Is it honest to assert that the sanctity of marriage is threatened by allowing homosexuals to participate?  No.  First, if the very fabric of our marriages stays intact only by excluding gay relationships then this is more an indictment of the security upon which our marriages are built than it is an accurate measure of a threat.  Second, the sanctity of my marriage is built on the love my wife and I have for each other and the commitment we have personally made, neither of which could ever be diminished by someone else’s relationship, gay or straight.  To assert otherwise is to claim that the very existence of gay marriage itself literally has the power to steal away our ability to be fulfilled in marriage.  It is misleading and dishonest to charge homosexuals with such a serious and yet unsubstantiated crime.

Is it right to characterize gay relationships as a flood from which God must protect us in his infinite mercy so much so that the very soul of our nation hangs in the balance?  No.  In fact this claim is startling in its hypocrisy.  The soul of our nation is one that thrives on equitable rights and religious freedom.  We have a secular state that is beautiful exactly because it seeks to provide rights to the least among us regardless of gender, race or sexual orientation.  The Call pretty clearly states that Prop 8 is a religious law at its heart which is meant to levy back the dangerous floodwaters of homosexuality.  The real flood I see here is a tide of religious fundamentalism which is trying to overwhelm our nation’s Establishment Clause and return us to a medieval theocratic state.

In conclusion, let me be clear that I’m not arguing that the Christians among us must revise their doctrine on homosexuality (even though I think they should).  I understand that I probably haven’t changed anybody’s mind on whether homosexuality is a sin.  Nevertheless, no matter what your personal verdict is on the morality of homosexuality, the Christian community’s response to gay marriage through The Call is inexcusable.

The response is unapologetically hateful, misleading, alienating, condemning and arrogant.  Where is the emulation of Jesus?  Where is the loving your neighbors, or removing the plank from your own eye, or feasting with those whom the religious elite label as sinners?  Are we this unaffected by the teachings of our own savior?  When asserting that this is an issue of light vs. darkness it is astounding to me with what stunning irony the majority of the Christian community has chosen the darkest of all positions.
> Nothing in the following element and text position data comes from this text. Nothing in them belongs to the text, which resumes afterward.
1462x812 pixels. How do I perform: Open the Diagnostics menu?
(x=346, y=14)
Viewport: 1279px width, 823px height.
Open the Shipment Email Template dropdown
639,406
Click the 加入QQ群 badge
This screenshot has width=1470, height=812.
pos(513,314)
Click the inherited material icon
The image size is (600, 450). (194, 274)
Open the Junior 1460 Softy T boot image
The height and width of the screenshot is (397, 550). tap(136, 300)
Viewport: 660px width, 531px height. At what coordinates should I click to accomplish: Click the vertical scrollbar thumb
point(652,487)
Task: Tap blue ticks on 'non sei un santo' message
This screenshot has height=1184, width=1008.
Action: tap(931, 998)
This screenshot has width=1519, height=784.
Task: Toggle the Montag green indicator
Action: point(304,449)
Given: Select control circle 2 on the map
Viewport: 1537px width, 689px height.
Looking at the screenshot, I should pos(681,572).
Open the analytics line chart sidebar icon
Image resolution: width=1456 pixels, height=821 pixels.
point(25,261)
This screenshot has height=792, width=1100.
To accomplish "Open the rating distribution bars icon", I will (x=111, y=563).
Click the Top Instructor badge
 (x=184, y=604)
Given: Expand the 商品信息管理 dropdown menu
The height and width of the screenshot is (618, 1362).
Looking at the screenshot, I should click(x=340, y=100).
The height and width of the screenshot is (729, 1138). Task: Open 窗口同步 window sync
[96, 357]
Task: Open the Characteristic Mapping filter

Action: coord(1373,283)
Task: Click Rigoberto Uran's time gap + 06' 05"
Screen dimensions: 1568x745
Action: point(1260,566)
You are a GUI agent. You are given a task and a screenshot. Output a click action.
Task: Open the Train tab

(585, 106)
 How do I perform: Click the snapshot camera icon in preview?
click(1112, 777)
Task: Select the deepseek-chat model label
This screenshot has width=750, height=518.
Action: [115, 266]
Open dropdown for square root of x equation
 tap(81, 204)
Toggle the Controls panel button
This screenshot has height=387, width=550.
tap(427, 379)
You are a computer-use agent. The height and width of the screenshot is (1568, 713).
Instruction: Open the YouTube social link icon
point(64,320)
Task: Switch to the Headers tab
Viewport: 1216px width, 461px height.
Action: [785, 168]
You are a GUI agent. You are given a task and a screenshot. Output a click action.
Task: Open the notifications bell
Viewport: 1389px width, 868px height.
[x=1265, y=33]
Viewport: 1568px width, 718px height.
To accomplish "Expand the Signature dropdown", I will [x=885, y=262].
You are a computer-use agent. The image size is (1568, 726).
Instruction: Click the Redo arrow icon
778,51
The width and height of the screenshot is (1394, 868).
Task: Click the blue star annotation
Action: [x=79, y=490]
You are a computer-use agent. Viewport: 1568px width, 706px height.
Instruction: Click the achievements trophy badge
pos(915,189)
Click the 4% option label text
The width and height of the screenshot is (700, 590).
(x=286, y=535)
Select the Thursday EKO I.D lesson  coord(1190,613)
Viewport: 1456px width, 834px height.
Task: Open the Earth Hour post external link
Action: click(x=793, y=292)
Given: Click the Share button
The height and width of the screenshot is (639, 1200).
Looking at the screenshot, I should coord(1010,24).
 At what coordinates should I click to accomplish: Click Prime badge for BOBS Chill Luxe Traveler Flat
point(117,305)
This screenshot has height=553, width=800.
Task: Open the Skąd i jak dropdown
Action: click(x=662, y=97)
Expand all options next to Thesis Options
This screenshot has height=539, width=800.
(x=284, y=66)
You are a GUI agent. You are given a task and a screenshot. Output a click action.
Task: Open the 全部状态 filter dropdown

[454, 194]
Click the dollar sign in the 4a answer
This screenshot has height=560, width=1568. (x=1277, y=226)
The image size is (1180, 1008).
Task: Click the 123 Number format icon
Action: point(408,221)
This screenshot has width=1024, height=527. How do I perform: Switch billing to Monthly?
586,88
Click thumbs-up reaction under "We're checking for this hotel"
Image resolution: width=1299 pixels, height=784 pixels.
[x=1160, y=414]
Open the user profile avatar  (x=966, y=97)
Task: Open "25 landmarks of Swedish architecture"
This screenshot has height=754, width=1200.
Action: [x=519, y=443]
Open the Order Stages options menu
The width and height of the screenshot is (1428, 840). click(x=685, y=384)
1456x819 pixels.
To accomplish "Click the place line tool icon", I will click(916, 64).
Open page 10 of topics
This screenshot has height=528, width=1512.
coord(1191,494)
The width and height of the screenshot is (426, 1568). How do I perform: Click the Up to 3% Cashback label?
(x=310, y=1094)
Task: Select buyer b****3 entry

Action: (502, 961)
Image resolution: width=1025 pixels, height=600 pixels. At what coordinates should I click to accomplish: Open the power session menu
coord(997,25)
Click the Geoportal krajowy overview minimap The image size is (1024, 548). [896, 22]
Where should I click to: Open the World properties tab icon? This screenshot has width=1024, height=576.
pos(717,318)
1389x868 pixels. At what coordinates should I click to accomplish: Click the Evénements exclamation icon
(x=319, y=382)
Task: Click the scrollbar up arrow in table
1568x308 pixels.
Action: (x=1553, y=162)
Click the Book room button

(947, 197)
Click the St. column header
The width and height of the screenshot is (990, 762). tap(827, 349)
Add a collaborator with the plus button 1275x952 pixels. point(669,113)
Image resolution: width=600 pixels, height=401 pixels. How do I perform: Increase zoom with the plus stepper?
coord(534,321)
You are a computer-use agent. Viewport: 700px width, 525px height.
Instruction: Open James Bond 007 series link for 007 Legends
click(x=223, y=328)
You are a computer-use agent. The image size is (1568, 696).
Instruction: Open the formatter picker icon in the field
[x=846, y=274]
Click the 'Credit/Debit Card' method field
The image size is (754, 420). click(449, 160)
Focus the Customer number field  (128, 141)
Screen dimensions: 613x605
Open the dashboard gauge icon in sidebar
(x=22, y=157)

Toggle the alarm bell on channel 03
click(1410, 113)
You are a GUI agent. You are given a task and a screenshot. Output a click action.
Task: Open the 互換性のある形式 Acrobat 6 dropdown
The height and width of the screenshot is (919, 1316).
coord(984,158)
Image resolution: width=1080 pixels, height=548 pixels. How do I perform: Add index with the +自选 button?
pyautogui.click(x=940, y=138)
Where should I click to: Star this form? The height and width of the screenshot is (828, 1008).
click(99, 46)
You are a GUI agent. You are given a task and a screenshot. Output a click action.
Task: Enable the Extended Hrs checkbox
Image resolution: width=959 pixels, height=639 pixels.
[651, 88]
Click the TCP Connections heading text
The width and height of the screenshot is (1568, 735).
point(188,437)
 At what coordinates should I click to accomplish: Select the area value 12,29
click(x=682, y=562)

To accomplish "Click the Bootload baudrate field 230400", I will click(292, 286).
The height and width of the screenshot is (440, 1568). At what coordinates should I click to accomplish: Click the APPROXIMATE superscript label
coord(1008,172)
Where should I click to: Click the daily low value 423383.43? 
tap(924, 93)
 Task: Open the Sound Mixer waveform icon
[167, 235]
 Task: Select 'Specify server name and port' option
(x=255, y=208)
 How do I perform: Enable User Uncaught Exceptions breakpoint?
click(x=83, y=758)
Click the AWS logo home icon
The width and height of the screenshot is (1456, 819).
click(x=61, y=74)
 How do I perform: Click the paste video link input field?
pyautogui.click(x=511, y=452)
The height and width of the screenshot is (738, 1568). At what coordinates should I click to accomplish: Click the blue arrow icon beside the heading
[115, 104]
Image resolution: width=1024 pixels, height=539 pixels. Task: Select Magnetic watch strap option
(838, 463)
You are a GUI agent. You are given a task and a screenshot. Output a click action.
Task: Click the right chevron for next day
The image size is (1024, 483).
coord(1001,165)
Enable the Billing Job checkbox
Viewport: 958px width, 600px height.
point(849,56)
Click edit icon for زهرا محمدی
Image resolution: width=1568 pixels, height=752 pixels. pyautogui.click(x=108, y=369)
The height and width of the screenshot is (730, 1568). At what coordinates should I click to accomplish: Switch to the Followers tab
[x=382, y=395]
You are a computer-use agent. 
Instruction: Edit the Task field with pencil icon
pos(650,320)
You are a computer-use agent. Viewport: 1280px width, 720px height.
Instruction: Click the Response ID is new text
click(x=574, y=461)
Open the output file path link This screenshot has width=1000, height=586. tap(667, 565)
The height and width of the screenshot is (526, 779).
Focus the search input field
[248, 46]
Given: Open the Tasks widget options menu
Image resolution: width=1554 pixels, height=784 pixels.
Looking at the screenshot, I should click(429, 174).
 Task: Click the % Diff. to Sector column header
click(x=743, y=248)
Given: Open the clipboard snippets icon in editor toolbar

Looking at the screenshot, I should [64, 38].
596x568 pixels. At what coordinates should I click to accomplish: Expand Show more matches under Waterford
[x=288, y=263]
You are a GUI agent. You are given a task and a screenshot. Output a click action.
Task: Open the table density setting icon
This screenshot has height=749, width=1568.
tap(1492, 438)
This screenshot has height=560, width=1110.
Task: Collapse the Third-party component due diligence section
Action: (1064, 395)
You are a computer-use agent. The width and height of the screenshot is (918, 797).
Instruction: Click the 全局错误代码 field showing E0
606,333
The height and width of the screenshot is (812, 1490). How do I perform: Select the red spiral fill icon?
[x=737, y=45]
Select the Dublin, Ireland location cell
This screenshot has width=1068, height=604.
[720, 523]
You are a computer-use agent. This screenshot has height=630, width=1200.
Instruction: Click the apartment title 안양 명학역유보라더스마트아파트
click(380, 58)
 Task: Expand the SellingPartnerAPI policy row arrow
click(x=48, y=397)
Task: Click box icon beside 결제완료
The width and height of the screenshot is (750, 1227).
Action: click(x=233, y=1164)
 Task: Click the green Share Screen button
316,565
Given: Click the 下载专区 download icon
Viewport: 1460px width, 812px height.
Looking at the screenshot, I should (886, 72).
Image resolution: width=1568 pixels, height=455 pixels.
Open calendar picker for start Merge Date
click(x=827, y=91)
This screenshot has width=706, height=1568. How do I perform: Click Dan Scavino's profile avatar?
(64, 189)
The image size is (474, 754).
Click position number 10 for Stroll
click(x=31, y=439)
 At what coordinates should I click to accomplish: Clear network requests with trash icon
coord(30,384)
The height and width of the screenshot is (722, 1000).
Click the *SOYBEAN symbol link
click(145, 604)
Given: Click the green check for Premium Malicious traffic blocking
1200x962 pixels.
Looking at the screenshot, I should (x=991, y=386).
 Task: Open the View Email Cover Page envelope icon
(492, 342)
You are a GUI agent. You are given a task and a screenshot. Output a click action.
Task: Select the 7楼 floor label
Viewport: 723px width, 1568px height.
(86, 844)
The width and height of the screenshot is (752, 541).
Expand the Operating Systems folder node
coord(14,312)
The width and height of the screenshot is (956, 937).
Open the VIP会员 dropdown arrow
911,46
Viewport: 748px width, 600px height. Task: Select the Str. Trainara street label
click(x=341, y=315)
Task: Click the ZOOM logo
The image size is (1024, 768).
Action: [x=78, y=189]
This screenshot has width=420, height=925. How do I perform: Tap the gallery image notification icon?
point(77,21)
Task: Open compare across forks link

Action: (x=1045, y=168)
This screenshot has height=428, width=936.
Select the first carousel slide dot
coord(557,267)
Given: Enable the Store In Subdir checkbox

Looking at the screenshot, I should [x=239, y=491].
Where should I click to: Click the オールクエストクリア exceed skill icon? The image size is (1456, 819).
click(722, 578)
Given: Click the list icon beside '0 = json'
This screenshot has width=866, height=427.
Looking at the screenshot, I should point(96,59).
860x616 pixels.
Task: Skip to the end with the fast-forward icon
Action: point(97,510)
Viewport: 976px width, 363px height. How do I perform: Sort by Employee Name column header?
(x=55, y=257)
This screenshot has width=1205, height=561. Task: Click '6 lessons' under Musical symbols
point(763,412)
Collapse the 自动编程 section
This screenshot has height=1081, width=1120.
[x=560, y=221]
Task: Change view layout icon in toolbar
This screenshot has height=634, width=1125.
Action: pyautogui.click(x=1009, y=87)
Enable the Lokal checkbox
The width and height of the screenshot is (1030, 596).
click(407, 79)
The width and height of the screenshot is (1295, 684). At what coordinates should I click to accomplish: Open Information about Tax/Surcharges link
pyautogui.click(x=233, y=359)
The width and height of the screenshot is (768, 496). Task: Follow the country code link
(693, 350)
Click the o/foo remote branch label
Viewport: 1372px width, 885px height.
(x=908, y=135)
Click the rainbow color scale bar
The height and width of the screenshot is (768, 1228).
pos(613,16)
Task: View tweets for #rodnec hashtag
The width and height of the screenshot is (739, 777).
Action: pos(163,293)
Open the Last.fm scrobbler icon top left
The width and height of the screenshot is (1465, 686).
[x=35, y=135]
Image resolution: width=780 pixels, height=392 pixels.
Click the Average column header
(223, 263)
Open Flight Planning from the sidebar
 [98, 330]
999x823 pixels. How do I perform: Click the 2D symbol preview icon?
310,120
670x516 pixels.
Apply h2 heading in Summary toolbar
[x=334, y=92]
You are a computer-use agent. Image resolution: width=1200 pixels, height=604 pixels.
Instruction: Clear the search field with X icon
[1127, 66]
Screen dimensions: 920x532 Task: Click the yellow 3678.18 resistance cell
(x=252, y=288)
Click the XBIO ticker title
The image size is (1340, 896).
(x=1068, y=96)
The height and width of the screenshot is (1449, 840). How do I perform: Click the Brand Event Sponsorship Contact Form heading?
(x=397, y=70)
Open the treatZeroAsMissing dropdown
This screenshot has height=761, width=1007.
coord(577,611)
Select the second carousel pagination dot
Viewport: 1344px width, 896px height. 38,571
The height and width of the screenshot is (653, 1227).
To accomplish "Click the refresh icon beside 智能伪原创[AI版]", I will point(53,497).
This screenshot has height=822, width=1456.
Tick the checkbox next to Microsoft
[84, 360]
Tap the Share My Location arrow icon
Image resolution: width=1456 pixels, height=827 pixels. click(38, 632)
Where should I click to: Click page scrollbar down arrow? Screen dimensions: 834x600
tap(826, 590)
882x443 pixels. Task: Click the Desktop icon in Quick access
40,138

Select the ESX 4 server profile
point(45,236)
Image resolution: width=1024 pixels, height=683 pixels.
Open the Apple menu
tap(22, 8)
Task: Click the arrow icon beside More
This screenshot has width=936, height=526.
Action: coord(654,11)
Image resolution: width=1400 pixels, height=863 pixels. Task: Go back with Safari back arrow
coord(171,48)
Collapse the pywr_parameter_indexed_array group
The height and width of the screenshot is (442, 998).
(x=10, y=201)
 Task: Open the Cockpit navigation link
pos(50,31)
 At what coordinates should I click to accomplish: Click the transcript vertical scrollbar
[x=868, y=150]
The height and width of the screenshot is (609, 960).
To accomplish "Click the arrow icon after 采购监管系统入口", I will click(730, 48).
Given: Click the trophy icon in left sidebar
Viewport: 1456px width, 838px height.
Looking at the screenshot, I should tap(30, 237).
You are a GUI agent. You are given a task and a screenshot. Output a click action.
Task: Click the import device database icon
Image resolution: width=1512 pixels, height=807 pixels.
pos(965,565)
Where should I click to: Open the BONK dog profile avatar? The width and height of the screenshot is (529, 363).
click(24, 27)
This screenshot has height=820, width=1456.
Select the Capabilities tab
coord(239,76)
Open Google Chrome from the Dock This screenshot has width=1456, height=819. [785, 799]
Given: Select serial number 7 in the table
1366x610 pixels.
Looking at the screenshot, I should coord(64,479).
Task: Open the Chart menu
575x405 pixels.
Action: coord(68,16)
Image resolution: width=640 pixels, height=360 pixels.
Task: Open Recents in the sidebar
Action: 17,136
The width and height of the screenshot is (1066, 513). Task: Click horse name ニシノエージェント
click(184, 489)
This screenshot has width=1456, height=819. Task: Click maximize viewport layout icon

For those Christians here at Valence I would like to add a special note.  You may be reading this and thinking, “Well that’s not me. I’m not going be at The Call. Don’t make the mistake of lumping all Christians together.”

Let me say this simply: silence on this issue indicts every one of us as complicit.  The gay community whom you claim to want to reach and love will only hear those speaking the loudest.  From every pulpit, street corner and water cooler available we should be denouncing the kind of homophobic reaction The Call represents.  Most of all we should be voting NO on Prop 8.